> The problem
Every entry must be output exactly as it is written.

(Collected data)
========
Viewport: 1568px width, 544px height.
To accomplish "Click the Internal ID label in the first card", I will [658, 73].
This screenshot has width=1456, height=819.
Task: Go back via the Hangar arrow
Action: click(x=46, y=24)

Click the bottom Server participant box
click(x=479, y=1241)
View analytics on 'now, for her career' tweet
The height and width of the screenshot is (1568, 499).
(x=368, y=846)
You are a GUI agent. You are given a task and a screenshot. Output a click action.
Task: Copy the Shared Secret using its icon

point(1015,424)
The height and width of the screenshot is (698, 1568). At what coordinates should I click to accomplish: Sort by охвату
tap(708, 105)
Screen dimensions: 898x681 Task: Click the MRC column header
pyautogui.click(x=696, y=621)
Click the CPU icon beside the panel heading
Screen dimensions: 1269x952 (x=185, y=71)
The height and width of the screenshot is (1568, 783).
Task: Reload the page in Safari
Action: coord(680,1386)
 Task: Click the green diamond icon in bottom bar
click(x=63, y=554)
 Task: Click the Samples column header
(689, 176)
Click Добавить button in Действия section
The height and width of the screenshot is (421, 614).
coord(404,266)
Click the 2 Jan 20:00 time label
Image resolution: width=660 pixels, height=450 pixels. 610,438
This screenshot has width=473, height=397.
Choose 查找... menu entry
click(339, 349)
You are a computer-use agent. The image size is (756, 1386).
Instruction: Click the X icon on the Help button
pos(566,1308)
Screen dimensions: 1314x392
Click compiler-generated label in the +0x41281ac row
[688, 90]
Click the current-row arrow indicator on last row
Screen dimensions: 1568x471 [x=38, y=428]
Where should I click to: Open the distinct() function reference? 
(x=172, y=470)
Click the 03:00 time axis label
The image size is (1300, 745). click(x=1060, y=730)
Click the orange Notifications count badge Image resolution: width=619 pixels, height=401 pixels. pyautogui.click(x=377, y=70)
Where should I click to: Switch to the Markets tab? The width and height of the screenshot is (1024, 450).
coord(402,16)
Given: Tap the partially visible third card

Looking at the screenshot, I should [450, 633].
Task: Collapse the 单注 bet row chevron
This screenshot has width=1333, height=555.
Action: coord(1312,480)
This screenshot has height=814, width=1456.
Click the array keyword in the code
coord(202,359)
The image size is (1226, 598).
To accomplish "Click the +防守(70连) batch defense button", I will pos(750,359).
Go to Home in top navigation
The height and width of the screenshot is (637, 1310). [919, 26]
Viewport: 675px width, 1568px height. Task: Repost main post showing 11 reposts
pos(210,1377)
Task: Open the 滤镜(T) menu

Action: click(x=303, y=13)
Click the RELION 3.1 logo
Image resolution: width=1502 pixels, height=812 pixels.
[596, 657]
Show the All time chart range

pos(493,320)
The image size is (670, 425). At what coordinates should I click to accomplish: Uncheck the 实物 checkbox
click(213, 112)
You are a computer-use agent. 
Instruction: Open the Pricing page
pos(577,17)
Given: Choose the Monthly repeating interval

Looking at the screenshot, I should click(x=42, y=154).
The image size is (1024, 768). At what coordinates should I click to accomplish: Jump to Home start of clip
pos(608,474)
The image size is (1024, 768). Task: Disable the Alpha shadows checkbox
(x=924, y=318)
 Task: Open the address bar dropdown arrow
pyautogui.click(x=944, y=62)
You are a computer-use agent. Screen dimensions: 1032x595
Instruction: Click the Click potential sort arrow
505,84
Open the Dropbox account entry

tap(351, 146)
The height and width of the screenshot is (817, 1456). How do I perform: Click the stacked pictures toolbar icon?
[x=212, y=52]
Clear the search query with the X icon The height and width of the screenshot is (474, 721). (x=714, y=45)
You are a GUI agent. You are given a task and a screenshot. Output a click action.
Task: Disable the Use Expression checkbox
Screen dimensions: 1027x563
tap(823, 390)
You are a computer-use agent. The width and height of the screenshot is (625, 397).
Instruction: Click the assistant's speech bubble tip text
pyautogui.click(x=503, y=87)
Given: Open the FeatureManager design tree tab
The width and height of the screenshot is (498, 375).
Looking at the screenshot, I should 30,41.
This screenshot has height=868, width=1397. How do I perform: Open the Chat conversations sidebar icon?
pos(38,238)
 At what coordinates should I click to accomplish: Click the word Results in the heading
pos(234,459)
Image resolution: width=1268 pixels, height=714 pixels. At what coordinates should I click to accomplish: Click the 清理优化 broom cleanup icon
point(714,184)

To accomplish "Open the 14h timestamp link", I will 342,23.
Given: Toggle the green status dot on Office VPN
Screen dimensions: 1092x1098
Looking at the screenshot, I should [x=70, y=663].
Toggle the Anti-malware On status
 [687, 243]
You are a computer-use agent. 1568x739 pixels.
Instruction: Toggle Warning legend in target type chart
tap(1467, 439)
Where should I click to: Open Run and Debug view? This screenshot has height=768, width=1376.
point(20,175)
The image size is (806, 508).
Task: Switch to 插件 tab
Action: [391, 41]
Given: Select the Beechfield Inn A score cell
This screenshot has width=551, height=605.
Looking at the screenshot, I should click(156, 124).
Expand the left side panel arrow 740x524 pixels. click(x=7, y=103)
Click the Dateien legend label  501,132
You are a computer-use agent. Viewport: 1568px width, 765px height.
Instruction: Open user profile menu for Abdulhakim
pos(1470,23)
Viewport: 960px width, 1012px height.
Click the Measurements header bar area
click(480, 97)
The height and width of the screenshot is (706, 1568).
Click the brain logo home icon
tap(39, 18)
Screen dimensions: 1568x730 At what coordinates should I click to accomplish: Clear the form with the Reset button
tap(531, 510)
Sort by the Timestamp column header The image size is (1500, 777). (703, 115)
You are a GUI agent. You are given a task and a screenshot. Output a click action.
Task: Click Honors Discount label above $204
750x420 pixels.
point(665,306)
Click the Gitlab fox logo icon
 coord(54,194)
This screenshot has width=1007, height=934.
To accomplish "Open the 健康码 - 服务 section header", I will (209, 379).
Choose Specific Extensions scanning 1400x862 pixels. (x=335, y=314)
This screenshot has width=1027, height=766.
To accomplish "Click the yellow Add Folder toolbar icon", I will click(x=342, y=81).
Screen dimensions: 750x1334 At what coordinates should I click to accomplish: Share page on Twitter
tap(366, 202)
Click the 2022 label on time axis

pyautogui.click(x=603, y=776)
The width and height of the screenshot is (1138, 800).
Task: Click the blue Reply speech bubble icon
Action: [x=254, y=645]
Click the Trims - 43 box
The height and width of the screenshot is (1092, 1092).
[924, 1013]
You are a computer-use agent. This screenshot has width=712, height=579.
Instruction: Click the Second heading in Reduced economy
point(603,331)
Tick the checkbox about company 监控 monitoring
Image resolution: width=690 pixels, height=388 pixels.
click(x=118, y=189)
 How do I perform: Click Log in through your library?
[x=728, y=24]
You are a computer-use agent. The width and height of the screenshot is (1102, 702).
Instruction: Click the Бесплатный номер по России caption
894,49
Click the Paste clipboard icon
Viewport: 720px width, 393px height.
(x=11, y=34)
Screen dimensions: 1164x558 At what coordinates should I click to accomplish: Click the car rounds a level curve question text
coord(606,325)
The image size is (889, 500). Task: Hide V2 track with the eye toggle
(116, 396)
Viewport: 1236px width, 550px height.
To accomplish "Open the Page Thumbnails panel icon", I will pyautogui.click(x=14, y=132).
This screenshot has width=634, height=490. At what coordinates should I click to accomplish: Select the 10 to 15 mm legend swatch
========
> Exercise solution
Viewport: 1568px width, 544px height.
To accomplish "Click the Internal ID label in the first card", I will [658, 73].
This screenshot has width=1456, height=819.
Task: Go back via the Hangar arrow
Action: click(x=46, y=24)

Click the bottom Server participant box
click(x=479, y=1241)
View analytics on 'now, for her career' tweet
The height and width of the screenshot is (1568, 499).
(x=368, y=846)
You are a GUI agent. You are given a task and a screenshot. Output a click action.
Task: Copy the Shared Secret using its icon

point(1015,424)
The height and width of the screenshot is (698, 1568). At what coordinates should I click to accomplish: Sort by охвату
tap(708, 105)
Screen dimensions: 898x681 Task: Click the MRC column header
pyautogui.click(x=696, y=621)
Click the CPU icon beside the panel heading
Screen dimensions: 1269x952 (x=185, y=71)
The height and width of the screenshot is (1568, 783).
Task: Reload the page in Safari
Action: coord(680,1386)
 Task: Click the green diamond icon in bottom bar
click(x=63, y=554)
 Task: Click the Samples column header
(689, 176)
Click Добавить button in Действия section
The height and width of the screenshot is (421, 614).
coord(404,266)
Click the 2 Jan 20:00 time label
Image resolution: width=660 pixels, height=450 pixels. 610,438
This screenshot has width=473, height=397.
Choose 查找... menu entry
click(339, 349)
You are a computer-use agent. The image size is (756, 1386).
Instruction: Click the X icon on the Help button
pos(566,1308)
Screen dimensions: 1314x392
Click compiler-generated label in the +0x41281ac row
[688, 90]
Click the current-row arrow indicator on last row
Screen dimensions: 1568x471 [x=38, y=428]
Where should I click to: Open the distinct() function reference? 
(x=172, y=470)
Click the 03:00 time axis label
The image size is (1300, 745). click(x=1060, y=730)
Click the orange Notifications count badge Image resolution: width=619 pixels, height=401 pixels. pyautogui.click(x=377, y=70)
Where should I click to: Switch to the Markets tab? The width and height of the screenshot is (1024, 450).
coord(402,16)
Given: Tap the partially visible third card

Looking at the screenshot, I should [450, 633].
Task: Collapse the 单注 bet row chevron
This screenshot has width=1333, height=555.
Action: coord(1312,480)
This screenshot has height=814, width=1456.
Click the array keyword in the code
coord(202,359)
The image size is (1226, 598).
To accomplish "Click the +防守(70连) batch defense button", I will pos(750,359).
Go to Home in top navigation
The height and width of the screenshot is (637, 1310). [919, 26]
Viewport: 675px width, 1568px height. Task: Repost main post showing 11 reposts
pos(210,1377)
Task: Open the 滤镜(T) menu

Action: click(x=303, y=13)
Click the RELION 3.1 logo
Image resolution: width=1502 pixels, height=812 pixels.
[596, 657]
Show the All time chart range

pos(493,320)
The image size is (670, 425). At what coordinates should I click to accomplish: Uncheck the 实物 checkbox
click(213, 112)
You are a computer-use agent. 
Instruction: Open the Pricing page
pos(577,17)
Given: Choose the Monthly repeating interval

Looking at the screenshot, I should click(x=42, y=154).
The image size is (1024, 768). At what coordinates should I click to accomplish: Jump to Home start of clip
pos(608,474)
The image size is (1024, 768). Task: Disable the Alpha shadows checkbox
(x=924, y=318)
 Task: Open the address bar dropdown arrow
pyautogui.click(x=944, y=62)
You are a computer-use agent. Screen dimensions: 1032x595
Instruction: Click the Click potential sort arrow
505,84
Open the Dropbox account entry

tap(351, 146)
The height and width of the screenshot is (817, 1456). How do I perform: Click the stacked pictures toolbar icon?
[x=212, y=52]
Clear the search query with the X icon The height and width of the screenshot is (474, 721). (x=714, y=45)
You are a GUI agent. You are given a task and a screenshot. Output a click action.
Task: Disable the Use Expression checkbox
Screen dimensions: 1027x563
tap(823, 390)
You are a computer-use agent. The width and height of the screenshot is (625, 397).
Instruction: Click the assistant's speech bubble tip text
pyautogui.click(x=503, y=87)
Given: Open the FeatureManager design tree tab
The width and height of the screenshot is (498, 375).
Looking at the screenshot, I should 30,41.
This screenshot has height=868, width=1397. How do I perform: Open the Chat conversations sidebar icon?
pos(38,238)
 At what coordinates should I click to accomplish: Click the word Results in the heading
pos(234,459)
Image resolution: width=1268 pixels, height=714 pixels. At what coordinates should I click to accomplish: Click the 清理优化 broom cleanup icon
point(714,184)

To accomplish "Open the 14h timestamp link", I will 342,23.
Given: Toggle the green status dot on Office VPN
Screen dimensions: 1092x1098
Looking at the screenshot, I should [x=70, y=663].
Toggle the Anti-malware On status
 [687, 243]
You are a computer-use agent. 1568x739 pixels.
Instruction: Toggle Warning legend in target type chart
tap(1467, 439)
Where should I click to: Open Run and Debug view? This screenshot has height=768, width=1376.
point(20,175)
The image size is (806, 508).
Task: Switch to 插件 tab
Action: [391, 41]
Given: Select the Beechfield Inn A score cell
This screenshot has width=551, height=605.
Looking at the screenshot, I should click(156, 124).
Expand the left side panel arrow 740x524 pixels. click(x=7, y=103)
Click the Dateien legend label  501,132
You are a computer-use agent. Viewport: 1568px width, 765px height.
Instruction: Open user profile menu for Abdulhakim
pos(1470,23)
Viewport: 960px width, 1012px height.
Click the Measurements header bar area
click(480, 97)
The height and width of the screenshot is (706, 1568).
Click the brain logo home icon
tap(39, 18)
Screen dimensions: 1568x730 At what coordinates should I click to accomplish: Clear the form with the Reset button
tap(531, 510)
Sort by the Timestamp column header The image size is (1500, 777). (703, 115)
You are a GUI agent. You are given a task and a screenshot. Output a click action.
Task: Click Honors Discount label above $204
750x420 pixels.
point(665,306)
Click the Gitlab fox logo icon
 coord(54,194)
This screenshot has width=1007, height=934.
To accomplish "Open the 健康码 - 服务 section header", I will (209, 379).
Choose Specific Extensions scanning 1400x862 pixels. (x=335, y=314)
This screenshot has width=1027, height=766.
To accomplish "Click the yellow Add Folder toolbar icon", I will click(x=342, y=81).
Screen dimensions: 750x1334 At what coordinates should I click to accomplish: Share page on Twitter
tap(366, 202)
Click the 2022 label on time axis

pyautogui.click(x=603, y=776)
The width and height of the screenshot is (1138, 800).
Task: Click the blue Reply speech bubble icon
Action: [x=254, y=645]
Click the Trims - 43 box
The height and width of the screenshot is (1092, 1092).
[924, 1013]
You are a computer-use agent. This screenshot has width=712, height=579.
Instruction: Click the Second heading in Reduced economy
point(603,331)
Tick the checkbox about company 监控 monitoring
Image resolution: width=690 pixels, height=388 pixels.
click(x=118, y=189)
 How do I perform: Click Log in through your library?
[x=728, y=24]
You are a computer-use agent. The width and height of the screenshot is (1102, 702).
Instruction: Click the Бесплатный номер по России caption
894,49
Click the Paste clipboard icon
Viewport: 720px width, 393px height.
(x=11, y=34)
Screen dimensions: 1164x558 At what coordinates should I click to accomplish: Click the car rounds a level curve question text
coord(606,325)
The image size is (889, 500). Task: Hide V2 track with the eye toggle
(116, 396)
Viewport: 1236px width, 550px height.
To accomplish "Open the Page Thumbnails panel icon", I will pyautogui.click(x=14, y=132).
This screenshot has width=634, height=490. At what coordinates should I click to accomplish: Select the 10 to 15 mm legend swatch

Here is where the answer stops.